** Supplied material follows **

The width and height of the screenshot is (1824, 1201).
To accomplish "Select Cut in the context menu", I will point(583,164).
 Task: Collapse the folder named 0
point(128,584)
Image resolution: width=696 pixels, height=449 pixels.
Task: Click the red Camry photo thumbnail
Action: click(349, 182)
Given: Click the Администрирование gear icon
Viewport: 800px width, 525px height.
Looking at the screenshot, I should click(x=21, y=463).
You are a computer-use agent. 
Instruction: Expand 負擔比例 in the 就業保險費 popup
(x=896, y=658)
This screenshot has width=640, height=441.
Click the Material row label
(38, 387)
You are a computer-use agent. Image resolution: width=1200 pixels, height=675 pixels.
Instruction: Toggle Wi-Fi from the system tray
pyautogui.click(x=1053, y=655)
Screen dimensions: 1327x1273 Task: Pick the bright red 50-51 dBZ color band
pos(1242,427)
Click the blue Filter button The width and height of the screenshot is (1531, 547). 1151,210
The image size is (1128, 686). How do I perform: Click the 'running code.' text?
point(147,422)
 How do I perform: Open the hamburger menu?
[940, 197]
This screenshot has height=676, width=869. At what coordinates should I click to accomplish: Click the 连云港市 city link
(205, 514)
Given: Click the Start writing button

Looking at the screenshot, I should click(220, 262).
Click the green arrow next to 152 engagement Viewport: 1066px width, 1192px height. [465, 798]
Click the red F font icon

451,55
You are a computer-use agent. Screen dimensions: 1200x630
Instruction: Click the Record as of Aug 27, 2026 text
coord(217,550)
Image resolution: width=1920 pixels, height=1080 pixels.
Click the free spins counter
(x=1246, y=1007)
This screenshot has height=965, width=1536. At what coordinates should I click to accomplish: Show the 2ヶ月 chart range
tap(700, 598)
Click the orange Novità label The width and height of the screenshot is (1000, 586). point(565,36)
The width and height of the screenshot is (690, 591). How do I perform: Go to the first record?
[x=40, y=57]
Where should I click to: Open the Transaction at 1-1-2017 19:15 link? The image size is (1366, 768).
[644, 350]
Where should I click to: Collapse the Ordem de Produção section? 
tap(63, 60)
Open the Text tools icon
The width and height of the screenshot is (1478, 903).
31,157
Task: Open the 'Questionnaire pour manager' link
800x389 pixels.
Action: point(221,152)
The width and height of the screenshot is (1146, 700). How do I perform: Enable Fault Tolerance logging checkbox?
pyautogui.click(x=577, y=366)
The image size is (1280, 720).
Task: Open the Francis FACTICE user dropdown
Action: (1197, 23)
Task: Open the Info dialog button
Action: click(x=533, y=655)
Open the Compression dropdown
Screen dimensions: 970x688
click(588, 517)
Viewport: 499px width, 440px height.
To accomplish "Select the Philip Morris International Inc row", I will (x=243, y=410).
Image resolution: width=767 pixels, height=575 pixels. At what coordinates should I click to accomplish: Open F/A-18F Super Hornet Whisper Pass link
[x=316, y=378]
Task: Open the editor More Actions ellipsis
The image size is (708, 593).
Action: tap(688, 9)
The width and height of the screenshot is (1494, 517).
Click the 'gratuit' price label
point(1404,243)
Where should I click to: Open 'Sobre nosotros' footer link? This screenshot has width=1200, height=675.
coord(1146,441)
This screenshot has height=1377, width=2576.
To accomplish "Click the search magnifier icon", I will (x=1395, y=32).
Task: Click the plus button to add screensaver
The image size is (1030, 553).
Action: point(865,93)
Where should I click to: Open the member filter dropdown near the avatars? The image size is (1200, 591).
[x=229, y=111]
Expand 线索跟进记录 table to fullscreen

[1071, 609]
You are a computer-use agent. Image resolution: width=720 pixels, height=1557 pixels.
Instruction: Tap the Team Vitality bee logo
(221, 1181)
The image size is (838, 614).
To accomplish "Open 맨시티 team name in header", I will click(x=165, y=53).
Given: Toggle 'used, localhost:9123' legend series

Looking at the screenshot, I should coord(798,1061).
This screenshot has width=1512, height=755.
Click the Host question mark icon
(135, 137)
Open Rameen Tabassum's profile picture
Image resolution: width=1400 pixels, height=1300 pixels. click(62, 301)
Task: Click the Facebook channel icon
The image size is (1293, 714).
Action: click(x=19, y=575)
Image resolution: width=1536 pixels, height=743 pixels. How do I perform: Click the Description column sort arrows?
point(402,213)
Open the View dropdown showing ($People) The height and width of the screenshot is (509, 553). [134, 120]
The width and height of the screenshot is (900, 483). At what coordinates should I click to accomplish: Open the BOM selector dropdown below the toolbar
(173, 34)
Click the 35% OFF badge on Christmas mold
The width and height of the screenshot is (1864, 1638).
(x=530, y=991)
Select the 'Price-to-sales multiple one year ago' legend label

** End of Supplied material **

All of the data above must be set down again exactly.

> **Answer box**
The width and height of the screenshot is (1824, 1201).
To accomplish "Select Cut in the context menu", I will point(583,164).
 Task: Collapse the folder named 0
point(128,584)
Image resolution: width=696 pixels, height=449 pixels.
Task: Click the red Camry photo thumbnail
Action: click(349, 182)
Given: Click the Администрирование gear icon
Viewport: 800px width, 525px height.
Looking at the screenshot, I should click(x=21, y=463).
You are a computer-use agent. 
Instruction: Expand 負擔比例 in the 就業保險費 popup
(x=896, y=658)
This screenshot has width=640, height=441.
Click the Material row label
(38, 387)
You are a computer-use agent. Image resolution: width=1200 pixels, height=675 pixels.
Instruction: Toggle Wi-Fi from the system tray
pyautogui.click(x=1053, y=655)
Screen dimensions: 1327x1273 Task: Pick the bright red 50-51 dBZ color band
pos(1242,427)
Click the blue Filter button The width and height of the screenshot is (1531, 547). 1151,210
The image size is (1128, 686). How do I perform: Click the 'running code.' text?
point(147,422)
 How do I perform: Open the hamburger menu?
[940, 197]
This screenshot has height=676, width=869. At what coordinates should I click to accomplish: Click the 连云港市 city link
(205, 514)
Given: Click the Start writing button

Looking at the screenshot, I should click(220, 262).
Click the green arrow next to 152 engagement Viewport: 1066px width, 1192px height. [465, 798]
Click the red F font icon

451,55
You are a computer-use agent. Screen dimensions: 1200x630
Instruction: Click the Record as of Aug 27, 2026 text
coord(217,550)
Image resolution: width=1920 pixels, height=1080 pixels.
Click the free spins counter
(x=1246, y=1007)
This screenshot has height=965, width=1536. At what coordinates should I click to accomplish: Show the 2ヶ月 chart range
tap(700, 598)
Click the orange Novità label The width and height of the screenshot is (1000, 586). point(565,36)
The width and height of the screenshot is (690, 591). How do I perform: Go to the first record?
[x=40, y=57]
Where should I click to: Open the Transaction at 1-1-2017 19:15 link? The image size is (1366, 768).
[644, 350]
Where should I click to: Collapse the Ordem de Produção section? 
tap(63, 60)
Open the Text tools icon
The width and height of the screenshot is (1478, 903).
31,157
Task: Open the 'Questionnaire pour manager' link
800x389 pixels.
Action: point(221,152)
The width and height of the screenshot is (1146, 700). How do I perform: Enable Fault Tolerance logging checkbox?
pyautogui.click(x=577, y=366)
The image size is (1280, 720).
Task: Open the Francis FACTICE user dropdown
Action: (1197, 23)
Task: Open the Info dialog button
Action: click(x=533, y=655)
Open the Compression dropdown
Screen dimensions: 970x688
click(588, 517)
Viewport: 499px width, 440px height.
To accomplish "Select the Philip Morris International Inc row", I will (x=243, y=410).
Image resolution: width=767 pixels, height=575 pixels. At what coordinates should I click to accomplish: Open F/A-18F Super Hornet Whisper Pass link
[x=316, y=378]
Task: Open the editor More Actions ellipsis
The image size is (708, 593).
Action: tap(688, 9)
The width and height of the screenshot is (1494, 517).
Click the 'gratuit' price label
point(1404,243)
Where should I click to: Open 'Sobre nosotros' footer link? This screenshot has width=1200, height=675.
coord(1146,441)
This screenshot has height=1377, width=2576.
To accomplish "Click the search magnifier icon", I will (x=1395, y=32).
Task: Click the plus button to add screensaver
The image size is (1030, 553).
Action: point(865,93)
Where should I click to: Open the member filter dropdown near the avatars? The image size is (1200, 591).
[x=229, y=111]
Expand 线索跟进记录 table to fullscreen

[1071, 609]
You are a computer-use agent. Image resolution: width=720 pixels, height=1557 pixels.
Instruction: Tap the Team Vitality bee logo
(221, 1181)
The image size is (838, 614).
To accomplish "Open 맨시티 team name in header", I will click(x=165, y=53).
Given: Toggle 'used, localhost:9123' legend series

Looking at the screenshot, I should coord(798,1061).
This screenshot has width=1512, height=755.
Click the Host question mark icon
(135, 137)
Open Rameen Tabassum's profile picture
Image resolution: width=1400 pixels, height=1300 pixels. click(62, 301)
Task: Click the Facebook channel icon
The image size is (1293, 714).
Action: click(x=19, y=575)
Image resolution: width=1536 pixels, height=743 pixels. How do I perform: Click the Description column sort arrows?
point(402,213)
Open the View dropdown showing ($People) The height and width of the screenshot is (509, 553). [134, 120]
The width and height of the screenshot is (900, 483). At what coordinates should I click to accomplish: Open the BOM selector dropdown below the toolbar
(173, 34)
Click the 35% OFF badge on Christmas mold
The width and height of the screenshot is (1864, 1638).
(x=530, y=991)
Select the 'Price-to-sales multiple one year ago' legend label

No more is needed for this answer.